⟨

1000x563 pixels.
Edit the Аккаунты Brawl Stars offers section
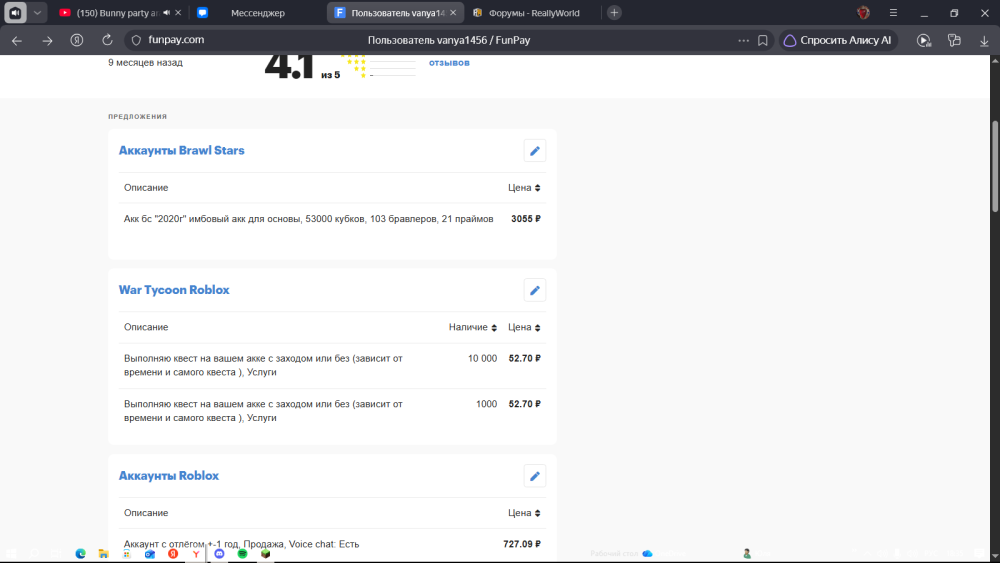[534, 151]
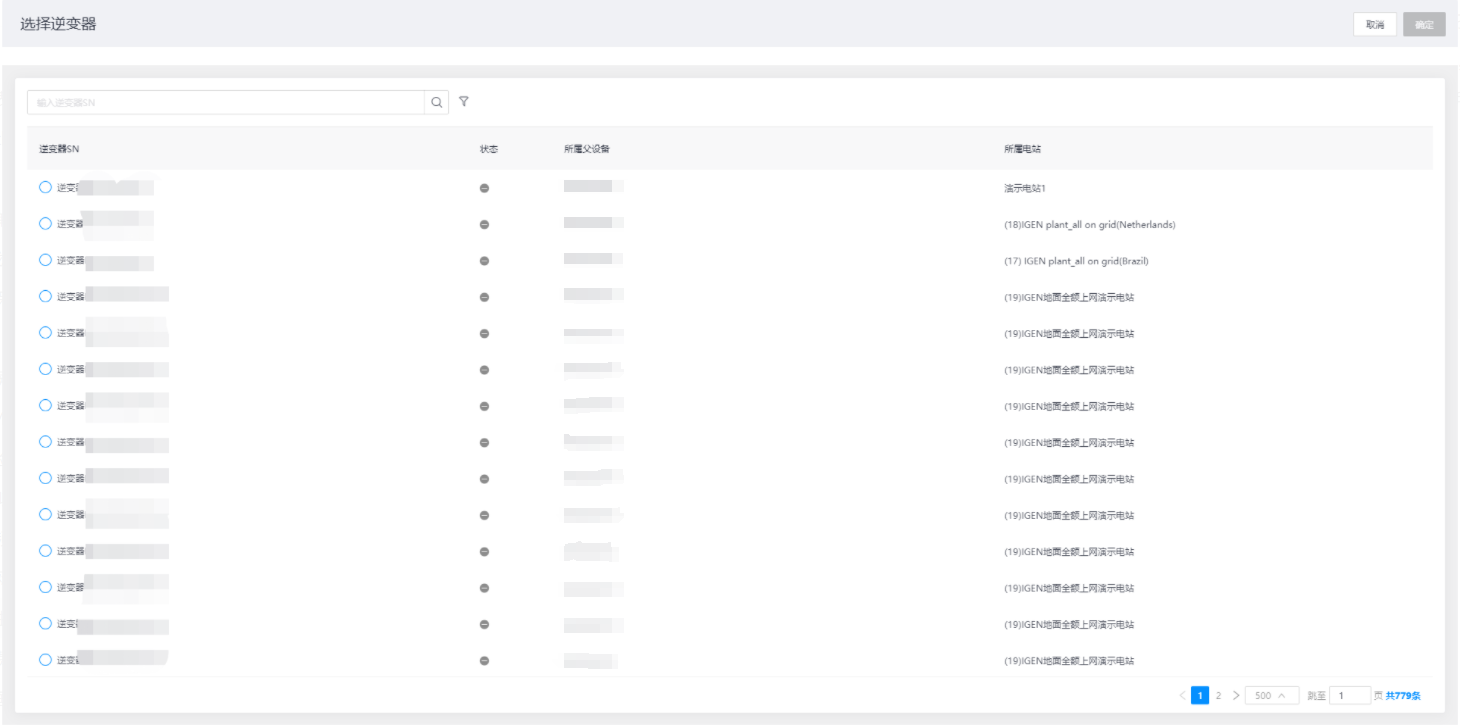Click the inverter SN search field
Screen dimensions: 1460x725
(x=226, y=102)
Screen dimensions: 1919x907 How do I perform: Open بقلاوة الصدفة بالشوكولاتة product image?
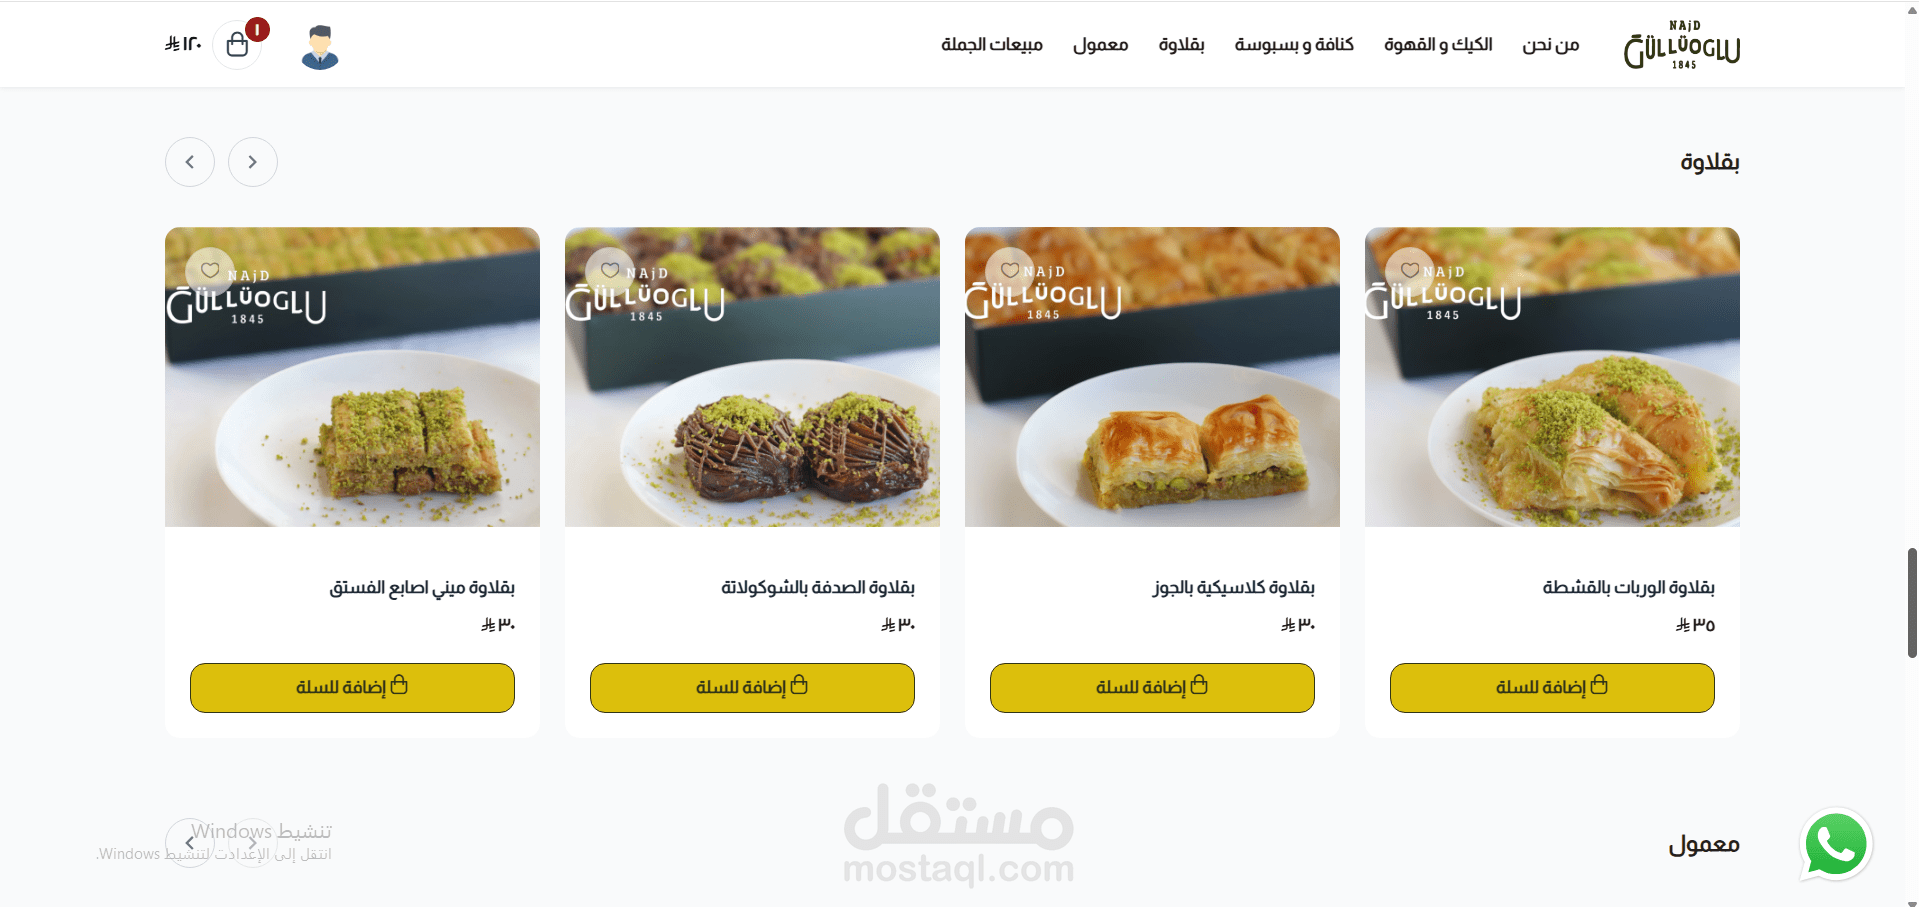(x=752, y=377)
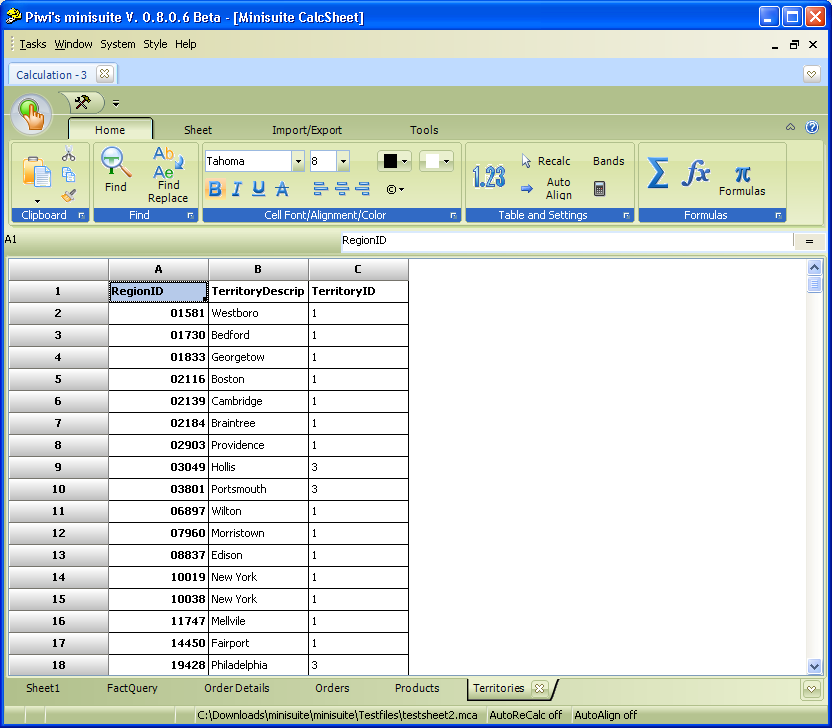Expand the Cell Font/Alignment/Color group launcher
This screenshot has width=832, height=728.
pyautogui.click(x=454, y=215)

⟩

- _STATED TASK_:
Return every line of the entries above word for word, leaving out the pictures.

- _RESPONSE_:
1000x563 pixels.
Edit the Аккаунты Brawl Stars offers section
[534, 151]
Click the inverter SN search field
Screen dimensions: 1460x725
(x=226, y=102)
Screen dimensions: 1919x907 How do I perform: Open بقلاوة الصدفة بالشوكولاتة product image?
(x=752, y=377)
Expand the Cell Font/Alignment/Color group launcher
This screenshot has width=832, height=728.
pyautogui.click(x=454, y=215)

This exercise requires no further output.